Schöbi-Fink erklärt, dass die Bildungsdirektion nun ein machbares Bild entwickelt habe, in einem zweiten Schritt wurden Schulen aus den Regionen dazu genommen, ebenso Schulleiterinnen und Schulleiter involviert. Die Beratungen führten in Folge zu einem eigenständigen Modell. „Es finden laufend Gespräche und Abstimmungen statt. Einer Weiterführung der Ausarbeitung steht man von Bundesseite grundsätzlich positiv gegenüber“, stellt die Landesstatthalterin fest. Zum Schulbeginn sei ein Treffen anberaumt, in dem über weitere Entwicklungen berichtet werde. Dann geht es ans Eingemachte: Das Projekt wird weiterentwickelt, breitflächiger vorgestellt, weitere Interessensgruppen werden miteinbezogen und Detailfragen geklärt. Zu einer Umsetzung könne es aber frühestens 2025/2026 kommen.

Peter Fischer
Peter Fischer ist skeptisch, dass es jemals zur Gemeinsamen Schule kommen wird. Wünschen würde er es sich. VN/Hartinger

„Wir bitten um Verständnis, dass wir die Details noch nicht nennen können“, hält sie auf Nachfrage fest. „So viel sei aber gesagt: es wird sich um eine klar definierte Region in Vorarlberg handeln, in der beide Schularten (Mittelschule und AHS-Unterstufe) vertreten sind, die hinter der Idee einer gemeinsamen Schule stehen und durch die Bildungsdirektion für Vorarlberg besonders unterstützt werden“, erklärt Schöbi-Fink auch mit Blick auf zusätzliche Ressourcen. „Am Ende des Prozesses erfolgt die gesetzlich vorgegebene Abstimmung der Kollegien und Eltern. Daher ist uns besonders eine gute Kommunikation mit allen Beteiligten – Schule, Eltern, Kinder – wichtig, sodass das Projekt nicht von Beginn an scheitert.“

Die gesetzlich vorgegebene Zustimmung von Schulgemeinschaftsausschuss, Eltern und Lehrern hält Peter Fischer für eine kaum überwindbare Hürde. „Man wird die Gymnasien nie so weit bringen.“ Der Sprecher der Arge Gemeinsame Schule bedauert das. Er spricht von einem Lotteriespiel für die Kinder: „Der Stress beginnt in der dritten Volksschule. Es ist unverantwortlich, wenn man sieht, wie groß die Belastung für Kinder, Eltern und Volksschullehrer ist. Da geht es nicht mehr ums Lernen, sondern nur noch um die Noten.“

Entlastung für Volksschulen

Im Regierungsprogramm von ÖVP und Grünen liest man zur gemeinsamen Schule ähnliches. Das klare Bekenntnis ist unter anderem damit begründet, dass eine spätere Bildungswegentscheidung auch die Volksschulen deutlich entlasten würde. Zudem sei eine gemeinsame Schule mit innerer Differenzierung sowohl leistungsfähiger als auch chancengerechter.

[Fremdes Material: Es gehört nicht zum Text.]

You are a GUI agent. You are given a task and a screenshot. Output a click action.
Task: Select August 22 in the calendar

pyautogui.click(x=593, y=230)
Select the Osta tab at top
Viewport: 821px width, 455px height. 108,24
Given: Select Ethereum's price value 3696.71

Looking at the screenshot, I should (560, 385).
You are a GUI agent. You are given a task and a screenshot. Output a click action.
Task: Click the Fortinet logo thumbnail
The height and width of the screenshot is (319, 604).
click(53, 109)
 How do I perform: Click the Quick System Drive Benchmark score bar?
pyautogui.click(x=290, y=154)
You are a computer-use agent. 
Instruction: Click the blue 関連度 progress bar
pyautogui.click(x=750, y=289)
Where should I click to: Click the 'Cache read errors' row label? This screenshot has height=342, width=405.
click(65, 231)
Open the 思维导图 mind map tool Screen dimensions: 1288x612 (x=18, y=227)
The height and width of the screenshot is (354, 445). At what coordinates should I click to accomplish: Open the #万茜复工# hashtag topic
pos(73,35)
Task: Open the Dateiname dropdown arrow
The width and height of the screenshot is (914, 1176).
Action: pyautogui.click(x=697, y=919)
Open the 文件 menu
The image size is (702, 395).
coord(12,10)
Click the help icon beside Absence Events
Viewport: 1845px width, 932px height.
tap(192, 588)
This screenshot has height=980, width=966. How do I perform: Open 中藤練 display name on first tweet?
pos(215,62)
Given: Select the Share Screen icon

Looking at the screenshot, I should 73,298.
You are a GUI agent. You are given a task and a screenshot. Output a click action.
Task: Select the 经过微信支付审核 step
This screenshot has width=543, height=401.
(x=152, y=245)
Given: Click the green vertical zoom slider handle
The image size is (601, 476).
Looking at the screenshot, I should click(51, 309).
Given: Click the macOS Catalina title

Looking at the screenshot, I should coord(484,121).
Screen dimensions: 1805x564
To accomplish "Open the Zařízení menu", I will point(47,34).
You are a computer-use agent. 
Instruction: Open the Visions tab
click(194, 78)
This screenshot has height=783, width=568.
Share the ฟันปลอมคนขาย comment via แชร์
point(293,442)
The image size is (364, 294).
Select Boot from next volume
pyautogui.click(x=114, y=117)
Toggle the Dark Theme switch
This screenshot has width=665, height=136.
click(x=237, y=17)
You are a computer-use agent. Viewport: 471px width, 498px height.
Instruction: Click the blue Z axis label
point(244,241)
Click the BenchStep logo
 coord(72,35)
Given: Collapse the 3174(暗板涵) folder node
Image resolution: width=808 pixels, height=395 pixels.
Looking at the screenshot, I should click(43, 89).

ABD0018_20220823 – WIEN – …STERREICH: Bildungsminister Martin Polaschek (…VP) beim Besuch einer Sommerschule am Dienstag, 23. August 2022 in Wien. Am Montag hat in Wien, Niederšsterreich und dem Burgenland zum dritten Mal die Sommerschule begonnen, bundesweit nutzen diesmal fast 40.000 SchŸler das zweiwšchige Angebot. – FOTO: APA/EVA MANHART
Polaschek sieht das Land am Zug. APA

Bildungsminister Martin Polaschek erklärte zu Beginn des Jahres, dass er den Ball beim Land sehe, für entsprechende Mehrheiten an den Schulen zu sorgen. Die rechtlichen Rahmenbedingungen seien geschaffen. Vor rund einem Jahr betonte Polaschek, mit der Bildungsdirektion zur gemeinsamen Schule in Kontakt zu stehen: „Aktuell sehen wir bundesweit keinen Anlass für weitere Diskussionen.“ Im Juni 2022 machte er darauf aufmerksam, dass „wir mit unserem System, das auf Individualisierung geht, ein sehr gutes System haben“. „Wir müssen eher darauf schauen, dass wir auf die jeweilige Schule und die jeweilige Region bezogen das beste Angebot schaffen. Das bedeutet ein vielfältiges Angebot. Wir arbeiten an verschiedenen Modellen.“ Eine groß angelegte Grundsatzdiskussion brauche es nicht.